La betterave fourragère couvre plus de 800.000 hectares avec
un rendement moyen de l'ordre de 30 à 35 tonnes. Ses possibilités sont
nettement supérieures : elle donne fréquemment 60 tonnes à l'hectare et
peut, en circonstances favorables, dépasser largement 100 tonnes.
De conservation facile, elle assure pendant l'hiver une
masse fourragère considérable, et elle permet l'alimentation régulière et
assurée des bovins et plus particulièrement des vaches laitières. C'est un
aliment aqueux : 85 à 87 p. 100 d'eau, mais cet inconvénient n'est
peut-être pas aussi grand qu'il le paraît d'abord, car, pendant la période
hivernale qui est celle de sa distribution, on ne saurait nourrir uniquement
avec du sec ; l'eau apportée par la boisson ne joue pas physiologiquement le
même rôle que celle qui fait partie intégrante de l'aliment.
Relativement riche en sucre, ce qui lui assure une valeur
énergétique certaine et lui permet un début de fermentation lors de son mélange
avec les menues pailles, la betterave n'est pas un aliment froid. L'animal n'a
pas de calories à dépenser pour le réchauffer. Elle est, par contre, pauvre en
protides, encore qu'une incertitude reste quant à sa teneur exacte en cet
élément. Une part importante de ses éléments azotés serait sous forme non protidique.

*Objectifs*.
(1) Indiquez si chacune des affirmations suivantes est conforme au texte sur la betterave fourragère, par oui ou par non, en citant mot pour mot le passage décisif : (a) la betterave fourragère contient de 85 à 87 % d'eau ; (b) son rendement moyen dépasse 60 tonnes à l'hectare ; (c) l'animal doit dépenser des calories pour réchauffer la betterave.
(2) Traduisez en anglais cette phrase du texte sur la betterave fourragère : « De conservation facile, elle assure pendant l'hiver une masse fourragère considérable, et elle permet l'alimentation régulière et assurée des bovins et plus particulièrement des vaches laitières. »
Ces enregistrements n'ont aucun rapport avec le texte sur la betterave fourragère.

(Entrées de la collection)

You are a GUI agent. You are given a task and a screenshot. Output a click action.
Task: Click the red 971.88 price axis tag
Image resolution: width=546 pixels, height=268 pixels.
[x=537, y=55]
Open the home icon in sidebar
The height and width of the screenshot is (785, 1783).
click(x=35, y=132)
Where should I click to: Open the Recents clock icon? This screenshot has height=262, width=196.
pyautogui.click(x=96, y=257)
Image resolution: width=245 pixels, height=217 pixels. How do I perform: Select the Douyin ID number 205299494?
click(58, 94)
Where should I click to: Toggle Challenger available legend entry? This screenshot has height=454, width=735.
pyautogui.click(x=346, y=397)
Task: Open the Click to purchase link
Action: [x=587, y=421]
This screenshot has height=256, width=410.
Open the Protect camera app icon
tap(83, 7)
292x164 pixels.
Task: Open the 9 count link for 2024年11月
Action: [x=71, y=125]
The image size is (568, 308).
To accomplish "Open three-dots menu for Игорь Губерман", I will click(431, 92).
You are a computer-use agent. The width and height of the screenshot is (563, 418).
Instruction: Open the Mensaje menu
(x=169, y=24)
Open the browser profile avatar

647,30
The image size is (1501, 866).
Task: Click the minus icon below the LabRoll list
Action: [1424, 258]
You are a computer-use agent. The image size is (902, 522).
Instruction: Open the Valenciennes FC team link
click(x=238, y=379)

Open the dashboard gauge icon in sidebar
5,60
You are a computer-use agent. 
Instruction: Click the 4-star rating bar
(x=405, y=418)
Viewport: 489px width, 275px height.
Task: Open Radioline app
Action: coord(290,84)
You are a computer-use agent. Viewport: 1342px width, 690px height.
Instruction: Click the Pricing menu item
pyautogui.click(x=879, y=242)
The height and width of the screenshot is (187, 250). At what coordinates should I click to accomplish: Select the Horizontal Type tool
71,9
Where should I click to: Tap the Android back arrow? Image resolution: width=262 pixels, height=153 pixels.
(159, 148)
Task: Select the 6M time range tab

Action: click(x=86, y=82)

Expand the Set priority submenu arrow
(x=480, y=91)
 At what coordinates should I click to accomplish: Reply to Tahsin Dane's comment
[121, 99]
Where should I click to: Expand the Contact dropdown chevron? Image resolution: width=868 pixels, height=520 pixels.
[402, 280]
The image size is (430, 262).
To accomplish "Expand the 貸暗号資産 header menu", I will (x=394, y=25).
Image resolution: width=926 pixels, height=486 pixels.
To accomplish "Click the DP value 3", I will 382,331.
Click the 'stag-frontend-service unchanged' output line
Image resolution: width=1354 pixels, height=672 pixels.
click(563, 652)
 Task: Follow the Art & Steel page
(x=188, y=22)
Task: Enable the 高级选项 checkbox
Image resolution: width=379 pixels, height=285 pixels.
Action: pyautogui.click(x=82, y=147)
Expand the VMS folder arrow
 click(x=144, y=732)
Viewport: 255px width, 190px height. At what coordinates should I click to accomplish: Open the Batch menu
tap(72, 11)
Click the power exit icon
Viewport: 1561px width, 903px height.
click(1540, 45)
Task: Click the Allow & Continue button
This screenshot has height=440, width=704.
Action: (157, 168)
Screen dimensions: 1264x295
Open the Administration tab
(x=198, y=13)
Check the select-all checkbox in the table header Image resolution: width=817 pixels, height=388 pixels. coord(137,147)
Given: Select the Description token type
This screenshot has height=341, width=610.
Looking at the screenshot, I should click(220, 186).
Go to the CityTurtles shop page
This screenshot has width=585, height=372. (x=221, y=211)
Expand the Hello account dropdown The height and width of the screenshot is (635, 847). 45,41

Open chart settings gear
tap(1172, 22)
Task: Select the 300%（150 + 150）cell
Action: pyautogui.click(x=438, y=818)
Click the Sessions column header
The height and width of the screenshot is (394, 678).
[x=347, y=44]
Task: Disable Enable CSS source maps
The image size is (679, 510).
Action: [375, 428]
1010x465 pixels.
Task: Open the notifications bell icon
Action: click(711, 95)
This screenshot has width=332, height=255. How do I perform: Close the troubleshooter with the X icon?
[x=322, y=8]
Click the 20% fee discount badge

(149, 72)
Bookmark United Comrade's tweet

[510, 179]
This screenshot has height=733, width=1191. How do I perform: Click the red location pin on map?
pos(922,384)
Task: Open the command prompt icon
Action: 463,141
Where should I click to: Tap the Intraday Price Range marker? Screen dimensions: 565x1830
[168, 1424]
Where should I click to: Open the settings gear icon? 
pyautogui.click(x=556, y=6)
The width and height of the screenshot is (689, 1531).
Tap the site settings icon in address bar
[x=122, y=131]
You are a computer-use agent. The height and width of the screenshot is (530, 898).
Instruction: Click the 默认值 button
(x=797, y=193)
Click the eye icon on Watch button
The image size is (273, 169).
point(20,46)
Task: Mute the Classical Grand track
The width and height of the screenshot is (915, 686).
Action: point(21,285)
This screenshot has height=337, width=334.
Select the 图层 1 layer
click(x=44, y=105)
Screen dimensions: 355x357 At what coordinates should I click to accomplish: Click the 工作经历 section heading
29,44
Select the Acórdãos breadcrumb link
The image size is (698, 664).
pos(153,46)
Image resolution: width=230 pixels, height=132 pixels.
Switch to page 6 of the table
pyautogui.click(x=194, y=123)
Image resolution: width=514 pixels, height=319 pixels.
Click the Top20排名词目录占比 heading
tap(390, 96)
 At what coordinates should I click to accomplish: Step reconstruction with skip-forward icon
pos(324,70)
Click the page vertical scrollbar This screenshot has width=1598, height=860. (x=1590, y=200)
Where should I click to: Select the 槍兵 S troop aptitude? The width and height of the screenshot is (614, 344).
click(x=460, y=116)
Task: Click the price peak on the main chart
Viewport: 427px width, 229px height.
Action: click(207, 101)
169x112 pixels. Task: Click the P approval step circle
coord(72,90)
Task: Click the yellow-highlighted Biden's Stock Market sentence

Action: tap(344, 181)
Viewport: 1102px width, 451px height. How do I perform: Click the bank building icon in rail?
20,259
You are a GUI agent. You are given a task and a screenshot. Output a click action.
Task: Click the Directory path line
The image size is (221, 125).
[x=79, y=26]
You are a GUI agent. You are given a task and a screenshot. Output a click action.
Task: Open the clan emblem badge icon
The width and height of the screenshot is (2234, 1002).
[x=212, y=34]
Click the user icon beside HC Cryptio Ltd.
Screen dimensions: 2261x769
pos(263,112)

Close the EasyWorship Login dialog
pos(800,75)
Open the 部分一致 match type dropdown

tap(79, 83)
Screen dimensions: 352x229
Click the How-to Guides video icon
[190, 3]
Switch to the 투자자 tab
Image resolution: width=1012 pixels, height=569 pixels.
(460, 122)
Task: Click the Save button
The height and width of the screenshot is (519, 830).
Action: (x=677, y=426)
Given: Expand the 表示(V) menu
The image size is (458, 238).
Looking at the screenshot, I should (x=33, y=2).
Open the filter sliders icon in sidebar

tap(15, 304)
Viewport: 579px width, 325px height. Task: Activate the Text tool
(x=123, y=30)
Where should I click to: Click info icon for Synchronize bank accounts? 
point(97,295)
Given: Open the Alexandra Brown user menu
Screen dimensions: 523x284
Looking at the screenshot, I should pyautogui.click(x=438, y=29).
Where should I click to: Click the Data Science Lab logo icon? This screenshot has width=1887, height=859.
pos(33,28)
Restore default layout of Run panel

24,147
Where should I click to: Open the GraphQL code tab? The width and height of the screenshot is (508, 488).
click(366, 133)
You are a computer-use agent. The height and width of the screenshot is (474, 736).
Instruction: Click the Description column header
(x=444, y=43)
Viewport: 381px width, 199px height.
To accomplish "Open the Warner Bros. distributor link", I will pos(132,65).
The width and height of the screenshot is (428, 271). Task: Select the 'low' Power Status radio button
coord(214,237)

*Solutions*.
(1)
(a) Oui : « 85 à 87 p. 100 d'eau ».
(b) Non : « un rendement moyen de l'ordre de 30 à 35 tonnes ».
(c) Non : « L'animal n'a pas de calories à dépenser pour le réchauffer. »

(2) Easy to store, it provides a considerable mass of fodder during the winter, and it allows regular, dependable feeding of cattle, and more particularly of dairy cows.